### Data to use ###
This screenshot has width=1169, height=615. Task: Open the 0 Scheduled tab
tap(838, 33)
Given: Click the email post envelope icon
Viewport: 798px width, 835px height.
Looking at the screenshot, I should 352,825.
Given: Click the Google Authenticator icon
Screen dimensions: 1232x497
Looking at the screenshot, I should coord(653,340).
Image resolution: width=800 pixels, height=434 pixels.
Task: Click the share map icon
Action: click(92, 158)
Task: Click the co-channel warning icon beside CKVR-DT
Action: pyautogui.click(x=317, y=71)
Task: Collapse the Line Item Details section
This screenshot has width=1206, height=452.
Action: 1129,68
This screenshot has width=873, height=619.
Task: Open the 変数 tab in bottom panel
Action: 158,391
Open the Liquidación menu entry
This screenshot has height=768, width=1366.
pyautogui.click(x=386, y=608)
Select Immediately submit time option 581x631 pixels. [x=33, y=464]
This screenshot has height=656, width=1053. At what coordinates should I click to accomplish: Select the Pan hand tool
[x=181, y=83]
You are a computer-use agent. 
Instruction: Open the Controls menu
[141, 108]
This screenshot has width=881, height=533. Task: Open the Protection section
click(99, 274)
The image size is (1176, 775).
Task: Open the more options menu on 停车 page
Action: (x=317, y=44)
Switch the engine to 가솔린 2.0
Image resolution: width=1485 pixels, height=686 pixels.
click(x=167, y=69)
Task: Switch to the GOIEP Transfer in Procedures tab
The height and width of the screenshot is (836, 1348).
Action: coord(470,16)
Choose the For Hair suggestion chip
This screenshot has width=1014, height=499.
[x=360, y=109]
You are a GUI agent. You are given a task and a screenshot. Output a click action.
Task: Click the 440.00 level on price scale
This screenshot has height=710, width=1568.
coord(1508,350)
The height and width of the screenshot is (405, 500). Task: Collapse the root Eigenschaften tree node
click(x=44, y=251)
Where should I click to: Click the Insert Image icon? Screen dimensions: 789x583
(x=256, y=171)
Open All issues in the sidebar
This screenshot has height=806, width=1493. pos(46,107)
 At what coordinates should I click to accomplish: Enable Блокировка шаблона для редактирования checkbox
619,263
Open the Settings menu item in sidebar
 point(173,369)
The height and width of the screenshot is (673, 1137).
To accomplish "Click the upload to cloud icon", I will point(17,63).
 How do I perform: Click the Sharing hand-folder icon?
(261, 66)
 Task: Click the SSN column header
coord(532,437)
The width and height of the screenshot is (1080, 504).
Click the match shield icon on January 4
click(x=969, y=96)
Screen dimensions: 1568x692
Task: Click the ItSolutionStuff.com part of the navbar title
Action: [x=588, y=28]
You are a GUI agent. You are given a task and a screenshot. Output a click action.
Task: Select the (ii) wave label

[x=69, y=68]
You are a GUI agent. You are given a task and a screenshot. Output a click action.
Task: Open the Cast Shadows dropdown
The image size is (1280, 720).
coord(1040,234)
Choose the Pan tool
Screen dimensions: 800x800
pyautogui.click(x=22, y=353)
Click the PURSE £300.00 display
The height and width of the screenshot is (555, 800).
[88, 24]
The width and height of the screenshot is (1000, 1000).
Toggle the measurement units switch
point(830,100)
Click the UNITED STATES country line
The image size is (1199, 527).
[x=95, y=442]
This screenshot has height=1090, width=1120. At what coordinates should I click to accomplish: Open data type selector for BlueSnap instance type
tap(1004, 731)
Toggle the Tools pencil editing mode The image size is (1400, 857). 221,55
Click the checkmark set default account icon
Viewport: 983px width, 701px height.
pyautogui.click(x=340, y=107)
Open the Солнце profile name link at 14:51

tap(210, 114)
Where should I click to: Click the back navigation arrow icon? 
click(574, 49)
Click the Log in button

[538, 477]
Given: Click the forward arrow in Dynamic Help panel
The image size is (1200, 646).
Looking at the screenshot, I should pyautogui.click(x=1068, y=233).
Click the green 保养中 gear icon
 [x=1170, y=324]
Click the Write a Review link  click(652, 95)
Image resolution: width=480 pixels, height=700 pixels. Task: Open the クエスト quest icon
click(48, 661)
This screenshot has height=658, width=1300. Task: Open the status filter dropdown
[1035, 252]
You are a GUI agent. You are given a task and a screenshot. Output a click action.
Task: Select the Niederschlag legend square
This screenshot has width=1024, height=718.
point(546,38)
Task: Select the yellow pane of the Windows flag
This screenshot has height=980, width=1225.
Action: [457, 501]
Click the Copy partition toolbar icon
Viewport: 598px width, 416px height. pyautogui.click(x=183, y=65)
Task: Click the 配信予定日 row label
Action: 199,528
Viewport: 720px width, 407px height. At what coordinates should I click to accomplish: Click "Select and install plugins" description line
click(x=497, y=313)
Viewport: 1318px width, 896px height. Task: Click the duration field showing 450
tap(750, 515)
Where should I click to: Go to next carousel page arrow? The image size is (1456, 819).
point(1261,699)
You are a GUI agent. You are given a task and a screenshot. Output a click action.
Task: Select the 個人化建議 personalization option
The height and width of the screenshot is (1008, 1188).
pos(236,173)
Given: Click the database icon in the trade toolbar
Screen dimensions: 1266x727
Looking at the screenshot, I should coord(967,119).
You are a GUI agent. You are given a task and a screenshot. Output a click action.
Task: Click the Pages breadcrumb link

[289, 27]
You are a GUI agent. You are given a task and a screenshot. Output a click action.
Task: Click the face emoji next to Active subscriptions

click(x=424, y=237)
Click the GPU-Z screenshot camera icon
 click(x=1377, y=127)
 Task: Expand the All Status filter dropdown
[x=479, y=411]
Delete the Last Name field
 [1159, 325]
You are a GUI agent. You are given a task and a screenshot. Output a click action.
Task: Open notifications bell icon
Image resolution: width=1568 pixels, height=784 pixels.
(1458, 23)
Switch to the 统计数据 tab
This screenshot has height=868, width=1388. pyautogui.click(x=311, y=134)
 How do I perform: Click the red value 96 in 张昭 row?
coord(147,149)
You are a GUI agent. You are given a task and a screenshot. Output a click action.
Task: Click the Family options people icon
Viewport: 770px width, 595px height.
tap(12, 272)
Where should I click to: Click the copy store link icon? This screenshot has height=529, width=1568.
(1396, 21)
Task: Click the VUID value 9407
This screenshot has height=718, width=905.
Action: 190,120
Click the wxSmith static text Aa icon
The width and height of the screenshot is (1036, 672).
###
| What the exercise asks |
Please retype the listing word for word, from its first line through the line containing "Task: Click the 440.00 level on price scale", and add nothing else.

| Answer area |
This screenshot has width=1169, height=615. Task: Open the 0 Scheduled tab
tap(838, 33)
Given: Click the email post envelope icon
Viewport: 798px width, 835px height.
Looking at the screenshot, I should 352,825.
Given: Click the Google Authenticator icon
Screen dimensions: 1232x497
Looking at the screenshot, I should coord(653,340).
Image resolution: width=800 pixels, height=434 pixels.
Task: Click the share map icon
Action: click(92, 158)
Task: Click the co-channel warning icon beside CKVR-DT
Action: pyautogui.click(x=317, y=71)
Task: Collapse the Line Item Details section
This screenshot has width=1206, height=452.
Action: 1129,68
This screenshot has width=873, height=619.
Task: Open the 変数 tab in bottom panel
Action: 158,391
Open the Liquidación menu entry
This screenshot has height=768, width=1366.
pyautogui.click(x=386, y=608)
Select Immediately submit time option 581x631 pixels. [x=33, y=464]
This screenshot has height=656, width=1053. At what coordinates should I click to accomplish: Select the Pan hand tool
[x=181, y=83]
You are a computer-use agent. 
Instruction: Open the Controls menu
[141, 108]
This screenshot has width=881, height=533. Task: Open the Protection section
click(99, 274)
The image size is (1176, 775).
Task: Open the more options menu on 停车 page
Action: (x=317, y=44)
Switch the engine to 가솔린 2.0
Image resolution: width=1485 pixels, height=686 pixels.
click(x=167, y=69)
Task: Switch to the GOIEP Transfer in Procedures tab
The height and width of the screenshot is (836, 1348).
Action: coord(470,16)
Choose the For Hair suggestion chip
This screenshot has width=1014, height=499.
[x=360, y=109]
You are a GUI agent. You are given a task and a screenshot. Output a click action.
Task: Click the 440.00 level on price scale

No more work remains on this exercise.